Difficulties serializing union types and enums to avro
Checklist
- [x] I have included information about relevant versions
faust-streaming==0.6.9andfaust-streaming==0.6.10, haven't tried earlier.
- [x] I have verified that the issue persists when using the
masterbranch of Faust.- Verified against https://github.com/faust-streaming/faust/commit/9385c8166256bc85c5c4b985fab6b749d070ba68
Steps to reproduce
- Define a model containing a union type, each type of which contains an enum with the same name.
- Serialize to avro
- Witness error like:
fastavro._schema_common.SchemaParseException: redefined named type: foo
I think I've reduced things down to the following minimal test case:
import typing
from dataclasses_avroschema.schema_generator import AvroModel
from dataclasses_avroschema import types
import faust
from faust.serializers import codecs
from schema_registry.client.client import SchemaRegistryClient
from schema_registry.serializers.faust_serializer import FaustSerializer
class MyModelA(faust.Record, AvroModel):
foo: types.Enum = types.Enum(["bar"])
class MyModelB(faust.Record, AvroModel):
# Duplicate field name here with MyModelA
foo: types.Enum = types.Enum(["bar"])
class MyModelC(faust.Record, AvroModel):
my_model_a_or_b: typing.Union[MyModelA, MyModelB]
def main():
# Registry URL not important for issue.
schema_registry = SchemaRegistryClient(url='http://localhost:8081')

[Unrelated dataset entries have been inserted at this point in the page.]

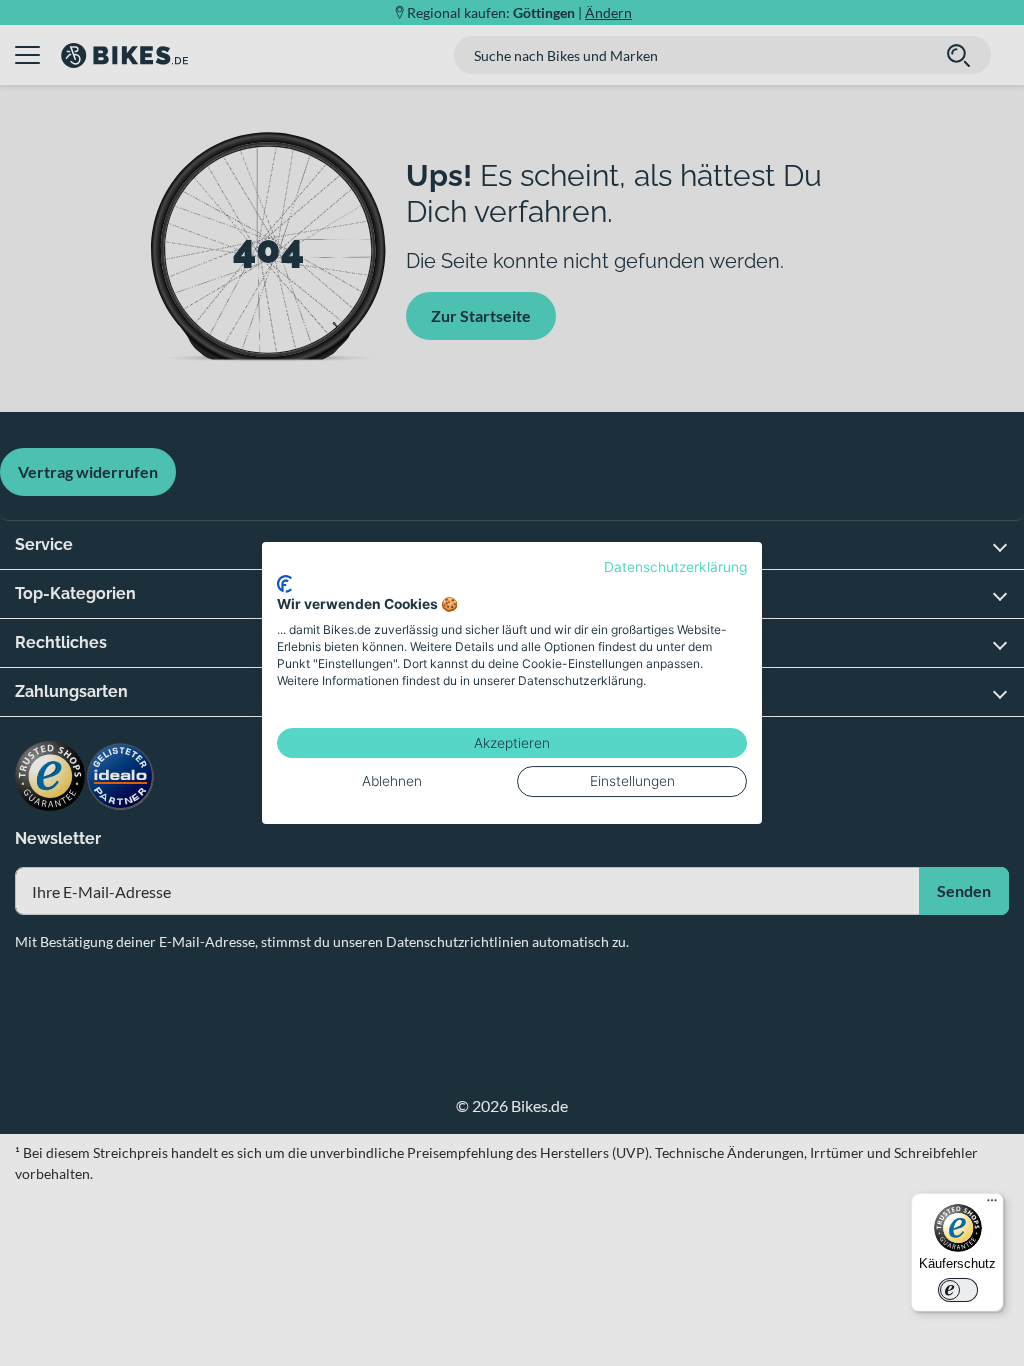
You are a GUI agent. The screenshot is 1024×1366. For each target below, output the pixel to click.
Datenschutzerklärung (675, 567)
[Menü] (992, 1205)
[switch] (958, 1290)
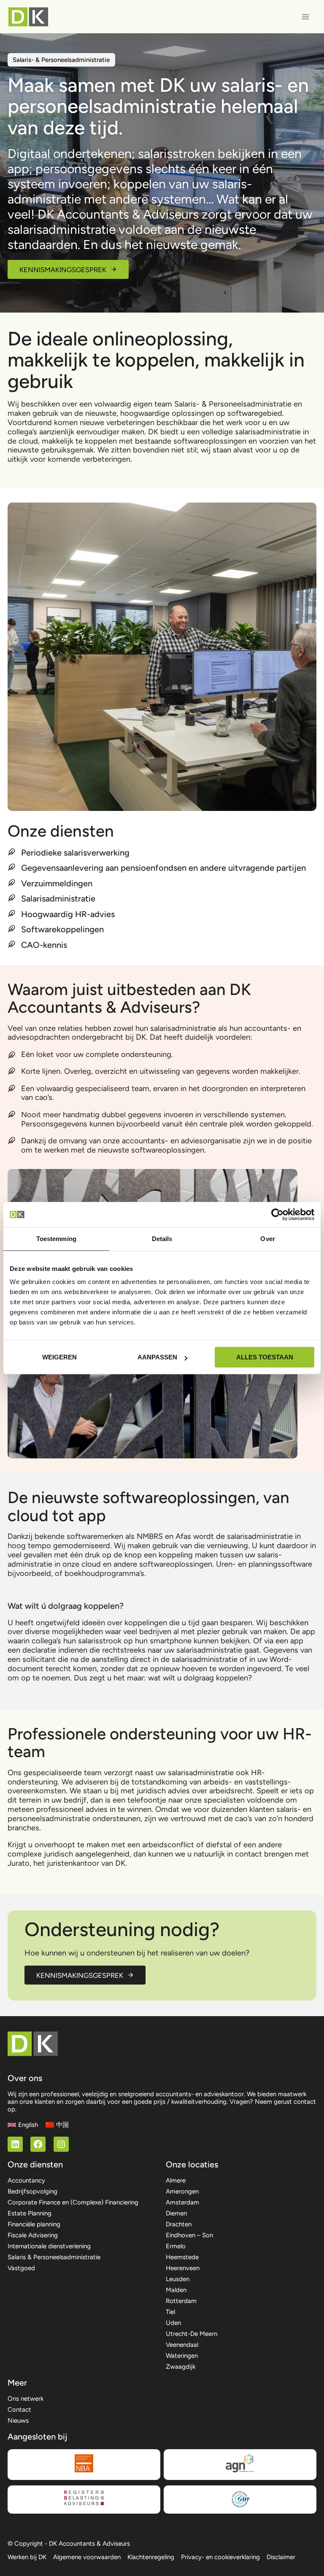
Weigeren (59, 1357)
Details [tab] (162, 1238)
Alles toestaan (264, 1357)
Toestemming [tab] (56, 1238)
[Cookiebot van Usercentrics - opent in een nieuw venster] (277, 1214)
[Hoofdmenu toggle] (306, 17)
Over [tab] (267, 1238)
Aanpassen (157, 1357)
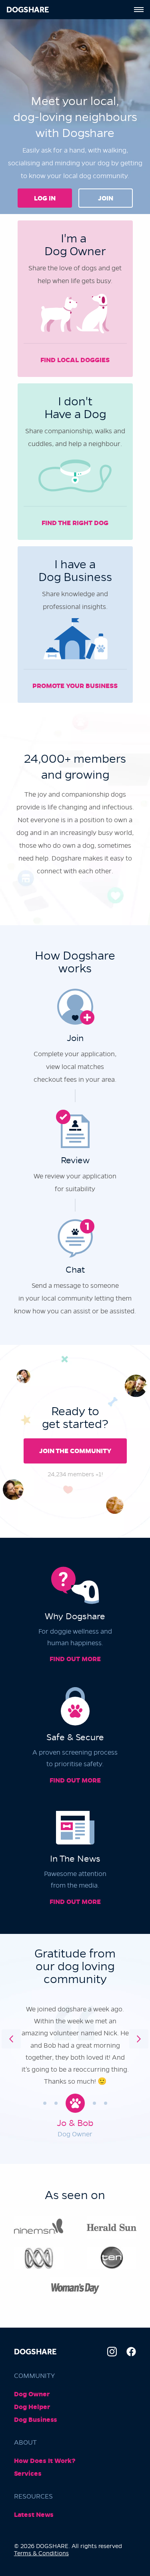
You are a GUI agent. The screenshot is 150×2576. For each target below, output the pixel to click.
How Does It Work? (45, 2461)
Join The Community (75, 1451)
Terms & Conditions (41, 2553)
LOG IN (45, 198)
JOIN (105, 198)
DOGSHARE (27, 9)
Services (28, 2473)
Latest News (34, 2515)
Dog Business (35, 2419)
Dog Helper (32, 2407)
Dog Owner (32, 2394)
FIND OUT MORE (75, 1659)
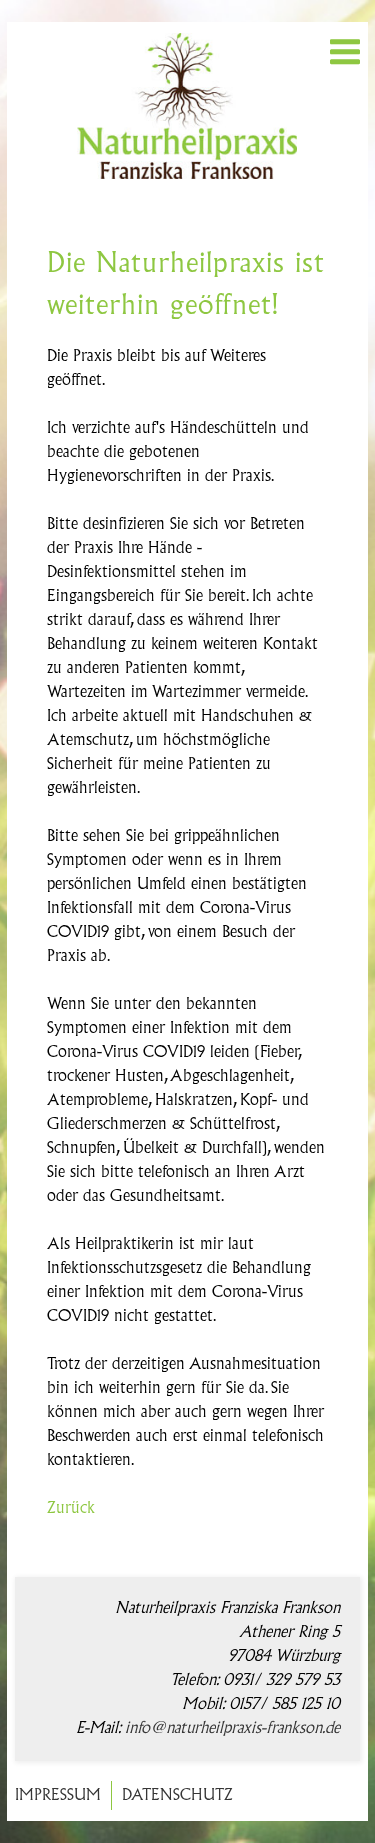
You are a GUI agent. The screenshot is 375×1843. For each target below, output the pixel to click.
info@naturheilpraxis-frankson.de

model_c_serializer = FaustSerializer(
schema_registry,
"my_model_c_topic-value",
MyModelC.avro_schema()
)
my_model_c = MyModelC(
my_model_a_or_b=MyModelA(
foo='bar',
),
)
serialized = my_model_c.dumps(serializer=model_c_serializer)
print(serialized)
if __name__ == '__main__':
main()
Expected behavior
Serializes model to avro and prints bytes:
b'\x00\x00\x00\x00\x01\x00\x00'
Actual behavior
Serialization failure because of duplicate field name foo between MyModelA and MyModelB.
Works ok if I rename fields in the models to remove the duplication. But it feels like this shouldn't be needed because the models are independent bits of code that happen to be coupled together by the union type and the avro serializer.
The problem appears to be that the resulting avro schema declares both enum types with the same avro type name inferred from the field name. Indeed it works if I use namespaces:
- put
MyModelAandMyModelBin different namespaces, like:
or,class MyModelA(faust.Record, AvroModel): foo: types.Enum = types.Enum(["bar"]) class Meta: namespace = "com.example.MyModelA" - declare a namespace on the enum type directly:
foo: types.Enum = types.Enum(["bar"], namespace='MyModelA')
I wonder if there's a way of defining the enum type name directly. Even if there's not, this took a few hours of work to understand the inner workings of the avro serialization, which makes me think that the faust library might benefit from some informative error logging in this case.
Full traceback
Traceback (most recent call last):
File "faust_problems.py", line 44, in <module>
main()
File "faust_problems.py", line 40, in main
serialized = my_model_c.dumps(serializer=model_c_serializer)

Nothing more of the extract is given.